Харя мещанства

Цезарь лучше знал галлов, чем Европа русских.

Герцен

Первые впечатления Герцена за границей похожи на ощущения узника, вырвавшегося на волю. Что ему до Кенигсберга! Он даже не пошел поклониться могиле того великого чудака, который жил в Кенигсберге, ни разу не покинув его, и знал только один путь — он проделывал его с постоянством часового механизма — из дому в университет и обратно.

А ведь сколько бессонных ночей потратил на него в юности Герцен, штудируя его как предтечу Гегеля и умиляясь единственному его резкому поступку: узнав о провозглашении во Франции республики в 1792 году, Иммануил Кант почтительно и благоговейно снял с головы свою бархатную профессорскую ермолку.

Но Герцену сейчас не до философов. Другие чувства владели им. Он бродил по ничем не замечательным улицам Кенигсберга, и ему казалось, что талый снег, который он месил ногами, — это земля свободы. Ибо это первый город, в котором он «отдохнул от двенадцатилетних преследований… почувствовал, наконец, что я на воле, что меня не отошлют в Вятку, если я скажу, что полицейские чиновники имеют такие же слабости, как и все смертные, не отдадут в солдаты за то, что я не считаю главной обязанностью всякого честного человека делать доносы на друзей».

Это чувство свободы до того непривычно, что ему казалось, что во всех прохожих есть какая-то прекрасная черта вольности, она выражается в их взгляде, в походке, в голосе — у всех без исключения. Все встречные, мнилось ему, «смотрят весело и прямо в глаза, и я стал смотреть весело и прямо в глаза…».

Но уже через месяц, попривыкнув к чувству освобожденности от отечественного гнета и приглядевшись попристальнее к окружающей обстановке, Герцен пишет московским друзьям:

«В Германии есть какой-то характер благоразумной середины и добросовестного порядка, который чрезвычайно противен».

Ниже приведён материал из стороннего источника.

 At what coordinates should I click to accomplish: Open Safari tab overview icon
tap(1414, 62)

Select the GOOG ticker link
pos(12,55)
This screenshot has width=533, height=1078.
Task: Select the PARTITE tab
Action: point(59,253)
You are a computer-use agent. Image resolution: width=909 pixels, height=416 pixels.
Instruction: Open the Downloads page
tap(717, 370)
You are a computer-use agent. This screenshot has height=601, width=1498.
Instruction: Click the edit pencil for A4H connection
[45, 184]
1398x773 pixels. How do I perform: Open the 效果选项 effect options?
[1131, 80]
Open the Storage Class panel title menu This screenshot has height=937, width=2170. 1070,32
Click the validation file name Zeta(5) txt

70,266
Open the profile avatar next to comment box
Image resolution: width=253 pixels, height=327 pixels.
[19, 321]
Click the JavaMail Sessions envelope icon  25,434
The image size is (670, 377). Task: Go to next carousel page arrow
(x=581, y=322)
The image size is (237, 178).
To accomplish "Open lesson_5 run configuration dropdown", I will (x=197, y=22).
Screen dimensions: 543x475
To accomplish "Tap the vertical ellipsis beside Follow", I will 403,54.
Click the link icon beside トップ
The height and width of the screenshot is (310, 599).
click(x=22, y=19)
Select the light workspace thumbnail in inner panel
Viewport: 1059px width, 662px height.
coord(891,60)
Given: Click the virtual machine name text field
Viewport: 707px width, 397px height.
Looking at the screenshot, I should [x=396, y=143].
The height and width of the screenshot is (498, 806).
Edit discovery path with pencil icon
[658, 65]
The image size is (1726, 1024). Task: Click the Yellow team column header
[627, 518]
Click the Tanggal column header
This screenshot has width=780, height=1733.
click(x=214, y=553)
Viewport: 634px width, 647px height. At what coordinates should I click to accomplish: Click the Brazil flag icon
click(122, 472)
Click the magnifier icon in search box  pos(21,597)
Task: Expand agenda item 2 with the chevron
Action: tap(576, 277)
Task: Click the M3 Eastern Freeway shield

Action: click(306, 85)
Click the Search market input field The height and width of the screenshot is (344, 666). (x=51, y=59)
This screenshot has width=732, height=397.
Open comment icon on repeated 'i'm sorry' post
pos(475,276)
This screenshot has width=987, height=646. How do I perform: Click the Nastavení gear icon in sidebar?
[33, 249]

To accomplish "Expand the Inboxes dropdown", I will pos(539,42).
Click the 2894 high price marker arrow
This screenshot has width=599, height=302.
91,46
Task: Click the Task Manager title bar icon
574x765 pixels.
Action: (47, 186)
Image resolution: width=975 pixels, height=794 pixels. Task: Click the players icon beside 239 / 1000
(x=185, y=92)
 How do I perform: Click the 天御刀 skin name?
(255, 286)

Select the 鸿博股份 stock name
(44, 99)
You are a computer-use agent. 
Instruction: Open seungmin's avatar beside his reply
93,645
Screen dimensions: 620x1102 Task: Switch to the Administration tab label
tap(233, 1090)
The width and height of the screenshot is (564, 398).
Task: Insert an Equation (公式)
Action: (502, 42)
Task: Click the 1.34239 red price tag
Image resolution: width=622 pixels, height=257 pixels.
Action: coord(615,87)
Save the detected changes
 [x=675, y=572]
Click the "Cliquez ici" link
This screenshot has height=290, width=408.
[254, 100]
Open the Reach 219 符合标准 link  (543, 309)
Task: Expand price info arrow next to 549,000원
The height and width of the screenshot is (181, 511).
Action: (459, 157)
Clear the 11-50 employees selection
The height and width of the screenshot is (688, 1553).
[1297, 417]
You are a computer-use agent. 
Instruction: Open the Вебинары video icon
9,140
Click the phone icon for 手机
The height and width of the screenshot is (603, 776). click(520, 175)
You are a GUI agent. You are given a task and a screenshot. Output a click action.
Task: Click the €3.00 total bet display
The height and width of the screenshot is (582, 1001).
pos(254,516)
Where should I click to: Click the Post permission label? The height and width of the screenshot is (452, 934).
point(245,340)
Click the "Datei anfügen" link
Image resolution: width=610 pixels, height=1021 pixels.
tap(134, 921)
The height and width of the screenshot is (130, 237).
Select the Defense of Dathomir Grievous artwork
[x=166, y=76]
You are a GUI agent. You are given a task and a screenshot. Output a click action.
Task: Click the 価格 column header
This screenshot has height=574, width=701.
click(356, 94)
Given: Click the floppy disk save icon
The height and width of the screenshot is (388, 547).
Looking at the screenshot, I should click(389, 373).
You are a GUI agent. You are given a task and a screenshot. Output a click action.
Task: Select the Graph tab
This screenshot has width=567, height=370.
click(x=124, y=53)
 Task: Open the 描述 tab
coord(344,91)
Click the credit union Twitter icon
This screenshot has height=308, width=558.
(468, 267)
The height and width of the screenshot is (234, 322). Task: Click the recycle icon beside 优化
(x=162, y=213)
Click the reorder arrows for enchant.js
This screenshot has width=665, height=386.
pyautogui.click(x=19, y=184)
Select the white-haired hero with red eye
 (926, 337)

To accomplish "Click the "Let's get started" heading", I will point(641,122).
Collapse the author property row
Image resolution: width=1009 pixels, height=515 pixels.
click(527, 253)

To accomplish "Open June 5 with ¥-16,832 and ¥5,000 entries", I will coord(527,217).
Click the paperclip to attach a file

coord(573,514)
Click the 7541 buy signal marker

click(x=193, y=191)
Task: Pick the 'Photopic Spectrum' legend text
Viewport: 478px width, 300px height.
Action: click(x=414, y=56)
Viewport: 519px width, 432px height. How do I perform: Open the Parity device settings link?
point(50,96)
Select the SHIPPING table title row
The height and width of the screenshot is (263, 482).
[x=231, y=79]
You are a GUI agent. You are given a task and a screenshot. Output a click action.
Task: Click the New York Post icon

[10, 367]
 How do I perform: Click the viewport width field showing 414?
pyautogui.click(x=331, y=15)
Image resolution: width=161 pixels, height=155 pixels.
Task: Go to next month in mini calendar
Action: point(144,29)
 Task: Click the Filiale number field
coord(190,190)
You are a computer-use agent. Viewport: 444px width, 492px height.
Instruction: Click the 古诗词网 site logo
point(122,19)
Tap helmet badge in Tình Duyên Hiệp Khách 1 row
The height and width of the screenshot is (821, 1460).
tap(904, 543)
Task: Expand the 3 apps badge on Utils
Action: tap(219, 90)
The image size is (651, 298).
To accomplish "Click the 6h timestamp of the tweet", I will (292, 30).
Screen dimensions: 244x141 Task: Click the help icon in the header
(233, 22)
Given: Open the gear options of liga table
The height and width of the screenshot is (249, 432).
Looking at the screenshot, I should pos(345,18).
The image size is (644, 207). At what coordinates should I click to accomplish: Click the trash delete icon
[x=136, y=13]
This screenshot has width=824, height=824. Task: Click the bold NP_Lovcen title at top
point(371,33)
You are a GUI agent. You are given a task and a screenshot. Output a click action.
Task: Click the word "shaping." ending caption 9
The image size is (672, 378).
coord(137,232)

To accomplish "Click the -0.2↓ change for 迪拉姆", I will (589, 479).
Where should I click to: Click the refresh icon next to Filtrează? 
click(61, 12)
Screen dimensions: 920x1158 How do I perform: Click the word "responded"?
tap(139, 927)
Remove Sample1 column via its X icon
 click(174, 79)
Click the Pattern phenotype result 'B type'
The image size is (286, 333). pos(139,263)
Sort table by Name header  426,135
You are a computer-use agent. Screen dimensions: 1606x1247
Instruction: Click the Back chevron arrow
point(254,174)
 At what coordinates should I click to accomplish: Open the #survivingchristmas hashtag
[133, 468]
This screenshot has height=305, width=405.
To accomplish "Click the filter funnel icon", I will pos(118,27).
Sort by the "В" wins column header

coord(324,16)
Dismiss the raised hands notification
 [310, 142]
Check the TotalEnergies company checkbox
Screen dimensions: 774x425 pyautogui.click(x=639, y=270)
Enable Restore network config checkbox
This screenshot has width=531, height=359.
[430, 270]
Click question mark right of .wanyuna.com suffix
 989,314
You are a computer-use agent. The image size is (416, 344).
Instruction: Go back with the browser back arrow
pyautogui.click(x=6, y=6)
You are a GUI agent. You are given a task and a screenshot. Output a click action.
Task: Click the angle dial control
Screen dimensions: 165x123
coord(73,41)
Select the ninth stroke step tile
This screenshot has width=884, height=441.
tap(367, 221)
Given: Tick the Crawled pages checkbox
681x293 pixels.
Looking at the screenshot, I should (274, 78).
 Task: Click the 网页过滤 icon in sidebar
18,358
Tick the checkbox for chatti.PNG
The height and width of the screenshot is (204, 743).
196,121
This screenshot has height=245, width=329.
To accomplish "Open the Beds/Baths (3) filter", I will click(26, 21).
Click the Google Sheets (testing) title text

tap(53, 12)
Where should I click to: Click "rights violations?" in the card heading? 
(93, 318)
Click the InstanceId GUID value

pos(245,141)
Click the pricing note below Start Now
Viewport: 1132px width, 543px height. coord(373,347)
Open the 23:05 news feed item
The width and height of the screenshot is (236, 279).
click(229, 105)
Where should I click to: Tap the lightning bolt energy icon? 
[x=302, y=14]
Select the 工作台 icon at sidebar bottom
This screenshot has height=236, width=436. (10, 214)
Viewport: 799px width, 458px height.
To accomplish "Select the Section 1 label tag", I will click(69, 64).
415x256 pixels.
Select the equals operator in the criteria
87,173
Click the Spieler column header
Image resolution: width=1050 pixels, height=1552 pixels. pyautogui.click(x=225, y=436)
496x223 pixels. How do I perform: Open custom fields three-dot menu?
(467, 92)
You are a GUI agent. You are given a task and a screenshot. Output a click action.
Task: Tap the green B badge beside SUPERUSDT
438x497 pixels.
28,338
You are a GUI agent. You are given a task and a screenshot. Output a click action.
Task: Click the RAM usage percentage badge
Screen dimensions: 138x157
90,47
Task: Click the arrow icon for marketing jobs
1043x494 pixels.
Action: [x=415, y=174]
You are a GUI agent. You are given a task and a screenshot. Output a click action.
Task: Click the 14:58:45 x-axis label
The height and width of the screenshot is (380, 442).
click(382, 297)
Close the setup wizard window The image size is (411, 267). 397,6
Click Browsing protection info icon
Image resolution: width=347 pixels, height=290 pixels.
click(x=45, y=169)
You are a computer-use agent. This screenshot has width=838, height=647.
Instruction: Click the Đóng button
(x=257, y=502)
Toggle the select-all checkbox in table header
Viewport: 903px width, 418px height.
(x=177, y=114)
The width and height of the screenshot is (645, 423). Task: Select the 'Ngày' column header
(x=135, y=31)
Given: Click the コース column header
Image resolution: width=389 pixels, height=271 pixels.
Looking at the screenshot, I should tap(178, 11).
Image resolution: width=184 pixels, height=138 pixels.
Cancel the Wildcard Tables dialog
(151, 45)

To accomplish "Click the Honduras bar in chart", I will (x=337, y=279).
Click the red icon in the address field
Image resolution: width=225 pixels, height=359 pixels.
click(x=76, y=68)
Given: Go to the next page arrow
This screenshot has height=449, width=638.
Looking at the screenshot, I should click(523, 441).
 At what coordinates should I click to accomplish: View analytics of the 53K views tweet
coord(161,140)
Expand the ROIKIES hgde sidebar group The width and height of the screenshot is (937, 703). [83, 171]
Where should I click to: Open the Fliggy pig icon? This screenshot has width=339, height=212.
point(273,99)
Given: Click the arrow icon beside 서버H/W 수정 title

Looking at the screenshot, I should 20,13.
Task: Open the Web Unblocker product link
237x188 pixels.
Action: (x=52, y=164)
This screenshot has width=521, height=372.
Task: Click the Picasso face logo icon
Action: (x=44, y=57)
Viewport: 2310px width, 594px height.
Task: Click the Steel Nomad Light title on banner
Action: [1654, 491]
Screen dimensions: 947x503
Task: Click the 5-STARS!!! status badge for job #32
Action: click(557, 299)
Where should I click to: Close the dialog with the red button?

Сквозь миловидность устроенной жизни стала все чаще просвечивать самодовольная харя мещанства. Вот враг, который страшил Герцена во все времена, на всех широтах. Недолго он обольщался внешним благообразием европейской жизни. Свойственные ему острая наблюдательность, быстрота реакции, дар глубоких обобщений помогли скоро разобраться в коренной сущности устоявшегося мещанского быта.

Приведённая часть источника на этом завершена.